Both of these can probably be addressed by WMF_MAINTENANCE_OFFLINE.

Stats are fine to turn off since they're not essential to the application logic. The stable interface there is entirely void, and they are off by default in MediaWiki core and in CI as well.

Logstash I would not turn off entirely, but rather redirect to stderr so as to preserve visibility. Possibly limited to error messages. I'm fairly certainly there's a bunch of logging enabled by default already, so the fact that this hasn't been an issue before is presumably because there are no errors under normal conditions, so it only fails if something else fails first (as we saw today). Perhaps sending error to stderr or something like that would be good. Assuming this runs in docker-build with no networking, that should end up in the same place on-screen as where the above PHP Warning was logged to by php-cli.

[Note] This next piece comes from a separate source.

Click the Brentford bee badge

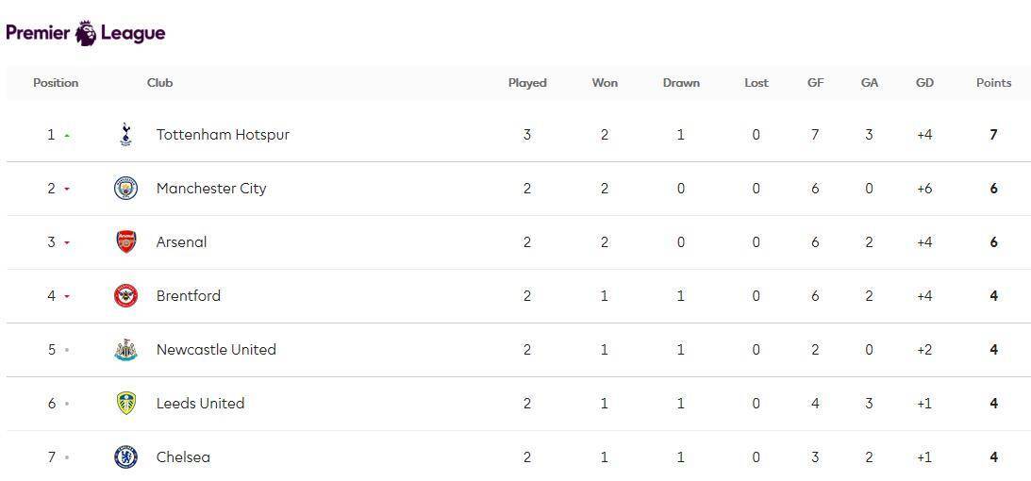coord(125,296)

Change #1100864 had a related patch set uploaded (by Cwhite; author: Cwhite):

[operations/mediawiki-config@master] Disable stats collection when WMF_MAINTENANCE_OFFLINE is set

https://gerrit.wikimedia.org/r/1100864

Change #1100864 merged by jenkins-bot:

[operations/mediawiki-config@master] Disable stats collection when WMF_MAINTENANCE_OFFLINE is set

https://gerrit.wikimedia.org/r/1100864

Mentioned in SAL (#wikimedia-operations) [2024-12-10T22:04:22Z] <cjming@deploy2002> Started scap sync-world: Backport for [[gerrit:1100864|Disable stats collection when WMF_MAINTENANCE_OFFLINE is set (T380609)]]

Mentioned in SAL (#wikimedia-operations) [2024-12-10T22:08:04Z] <cjming@deploy2002> cwhite, cjming: Backport for [[gerrit:1100864|Disable stats collection when WMF_MAINTENANCE_OFFLINE is set (T380609)]] synced to the testservers (https://wikitech.wikimedia.org/wiki/Mwdebug)

Mentioned in SAL (#wikimedia-operations) [2024-12-10T22:15:47Z] <cjming@deploy2002> Finished scap sync-world: Backport for [[gerrit:1100864|Disable stats collection when WMF_MAINTENANCE_OFFLINE is set (T380609)]] (duration: 11m 24s)

Thanks to @Dreamy_Jazz for rolling the patch to production! It looks like Prometheus metrics are now working, but the backwards-compatibility bit copyToStatsdAt() isn't working. I'm going to try tracking that down.

colewhite claimed this task.
colewhite triaged this task as High priority.

I've determined the backwards-compatibility is working. The issue was how Graphite/Statsite stores counters and the patch to transition changed the metric type to a Gauge.

Considering this resolved!